Exercise directions
Nothing but the lines from the one containing "The height and" through the last line of the material should appear in the answer, transcribed exactly, pictures excluded.

Data supplied
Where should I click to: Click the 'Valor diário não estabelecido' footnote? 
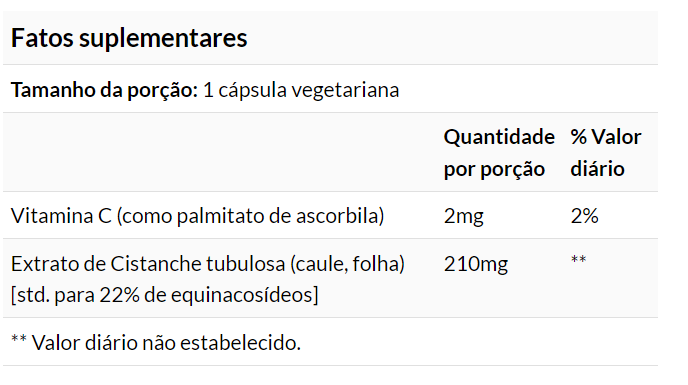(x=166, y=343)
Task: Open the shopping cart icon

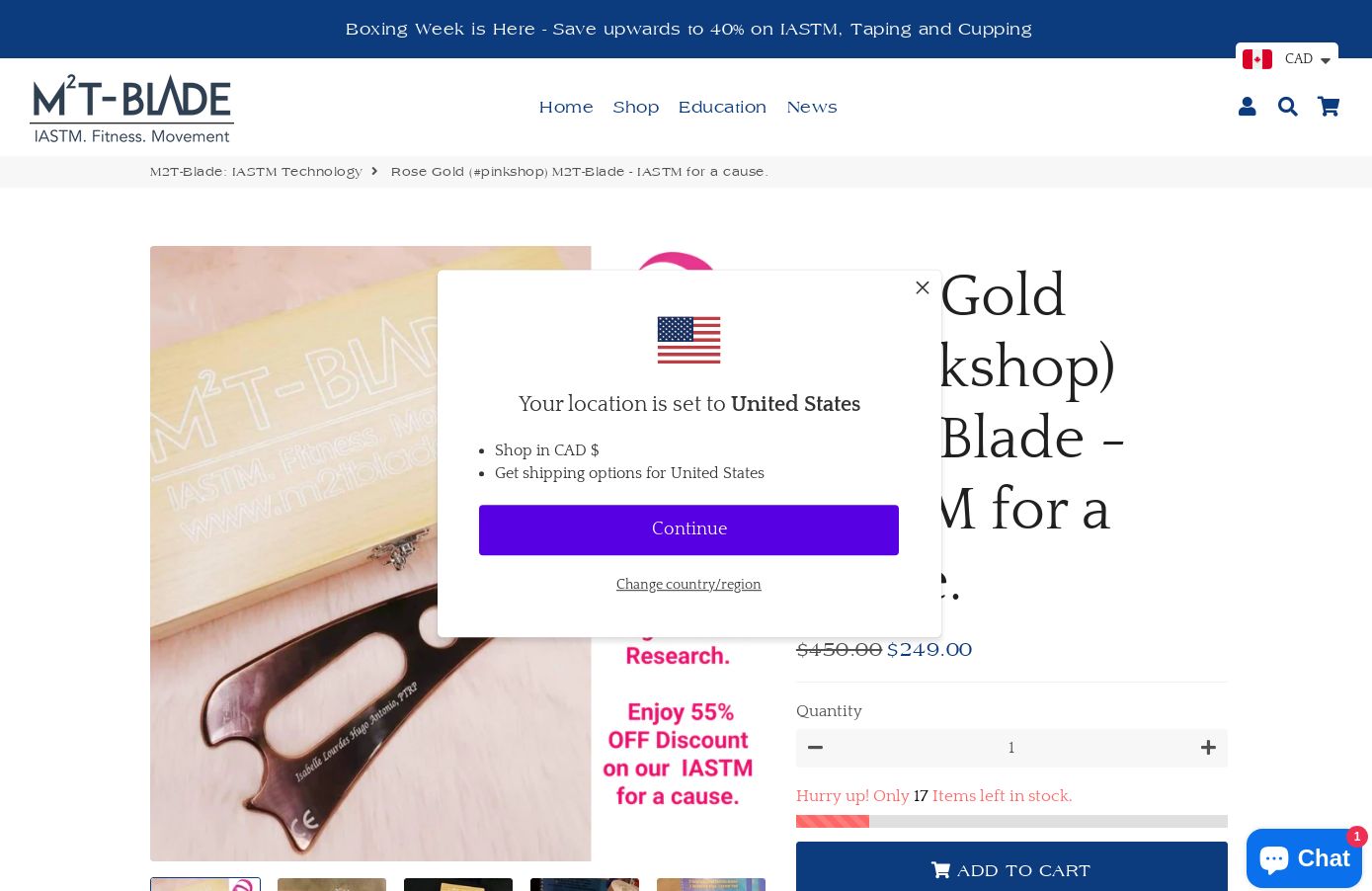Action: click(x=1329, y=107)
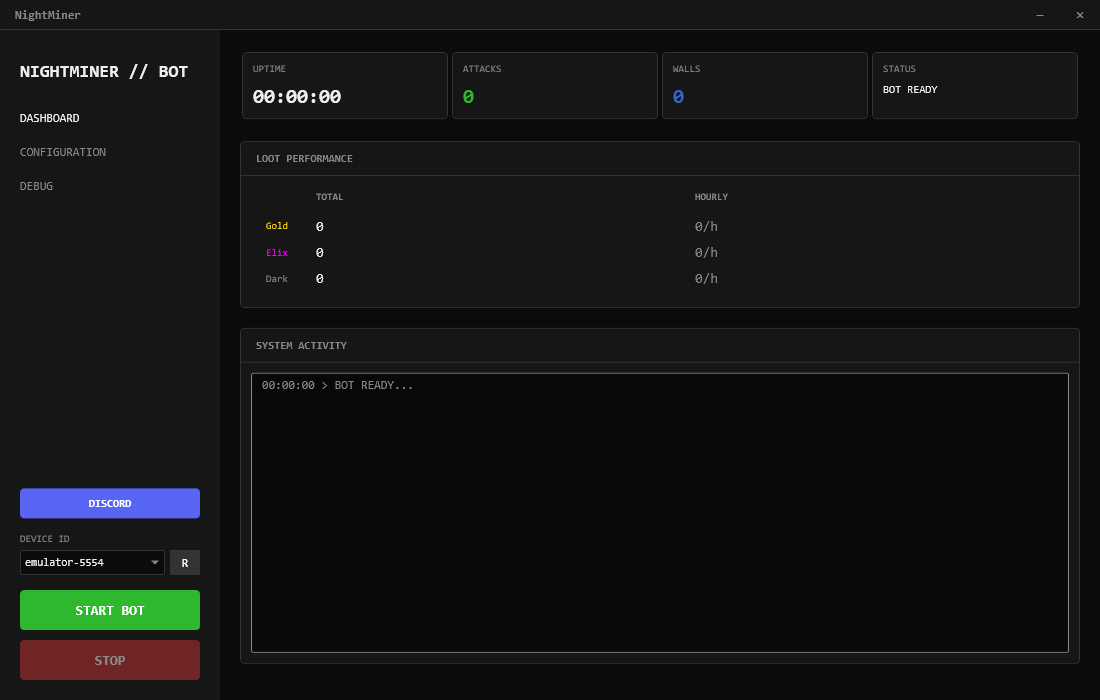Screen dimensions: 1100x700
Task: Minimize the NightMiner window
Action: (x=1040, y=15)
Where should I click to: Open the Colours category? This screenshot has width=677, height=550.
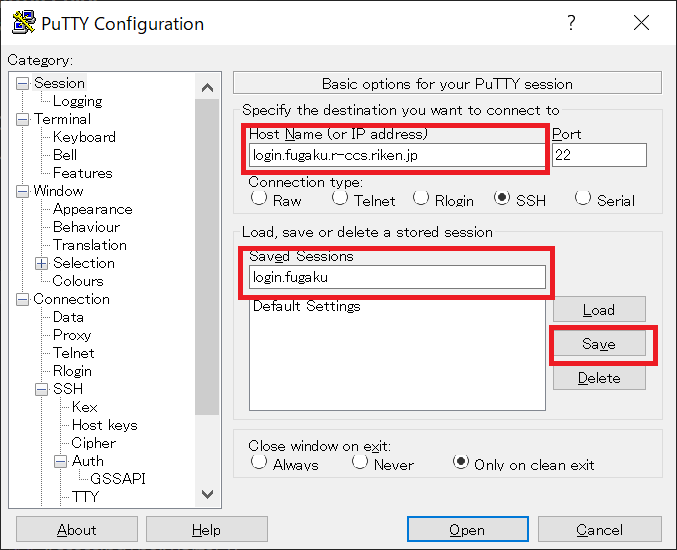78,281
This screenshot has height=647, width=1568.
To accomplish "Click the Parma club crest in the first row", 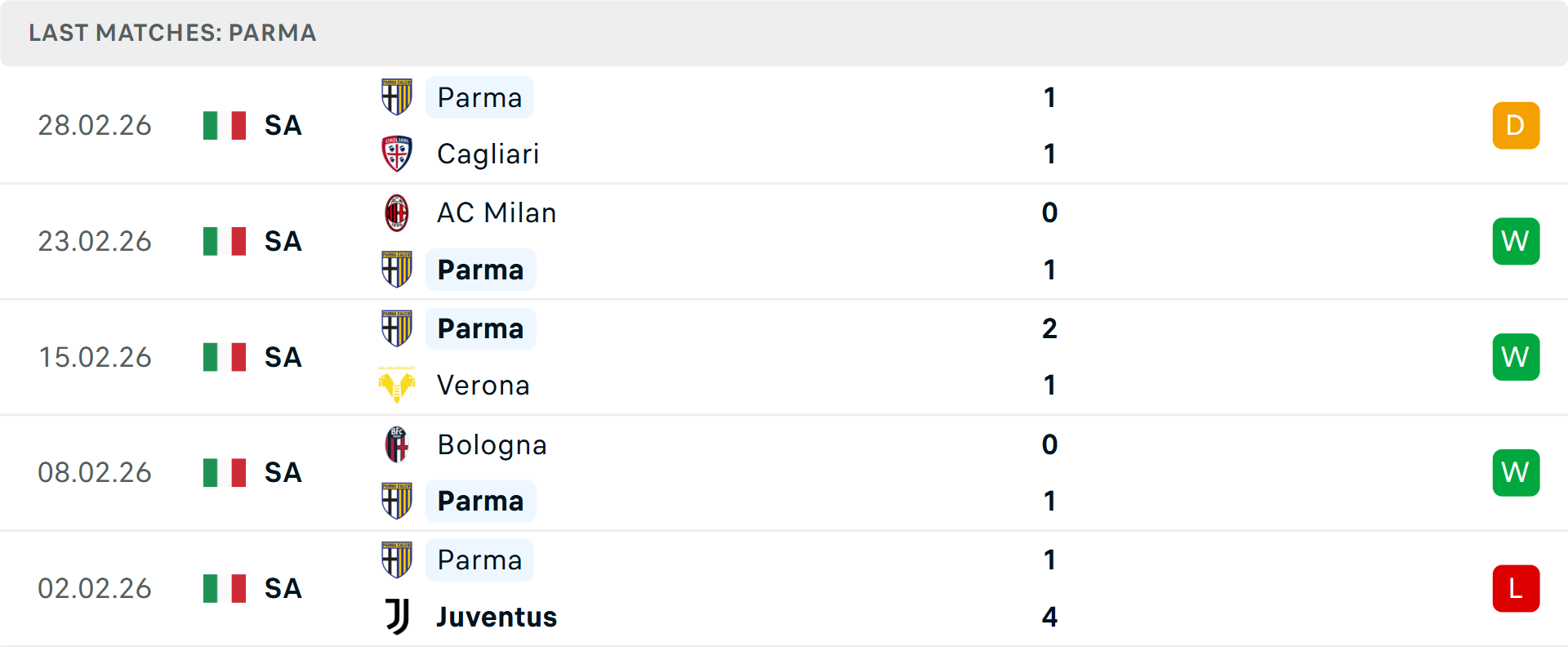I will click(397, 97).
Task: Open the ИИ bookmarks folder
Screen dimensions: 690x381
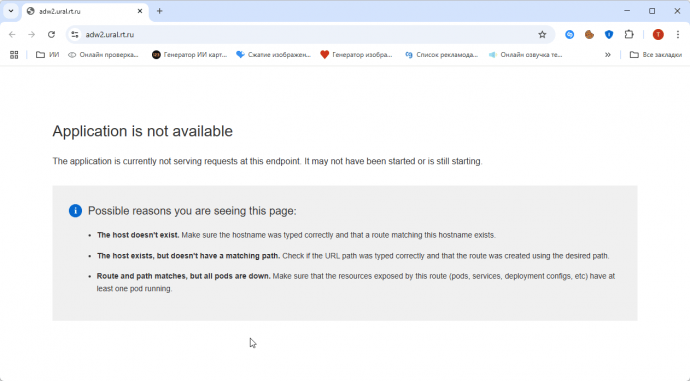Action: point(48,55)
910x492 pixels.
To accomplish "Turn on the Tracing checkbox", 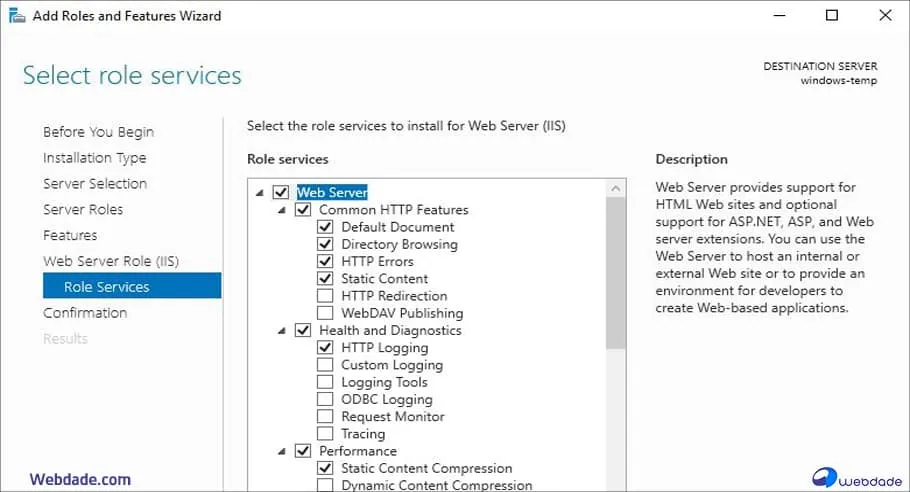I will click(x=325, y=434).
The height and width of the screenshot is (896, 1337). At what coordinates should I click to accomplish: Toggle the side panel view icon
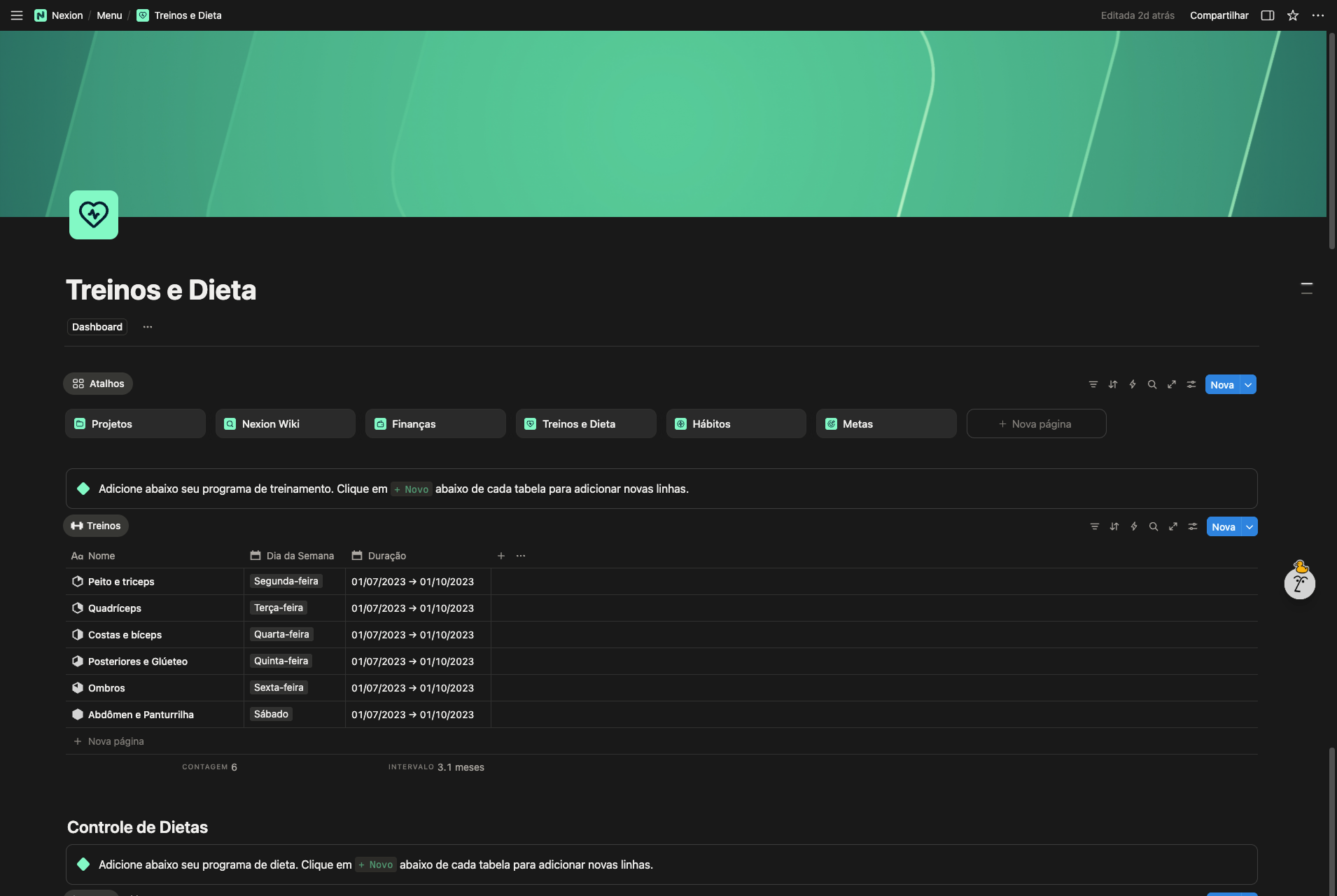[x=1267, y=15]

Answer area
The height and width of the screenshot is (896, 1337). At what coordinates should I click to accomplish: Toggle the side panel view icon
[x=1267, y=15]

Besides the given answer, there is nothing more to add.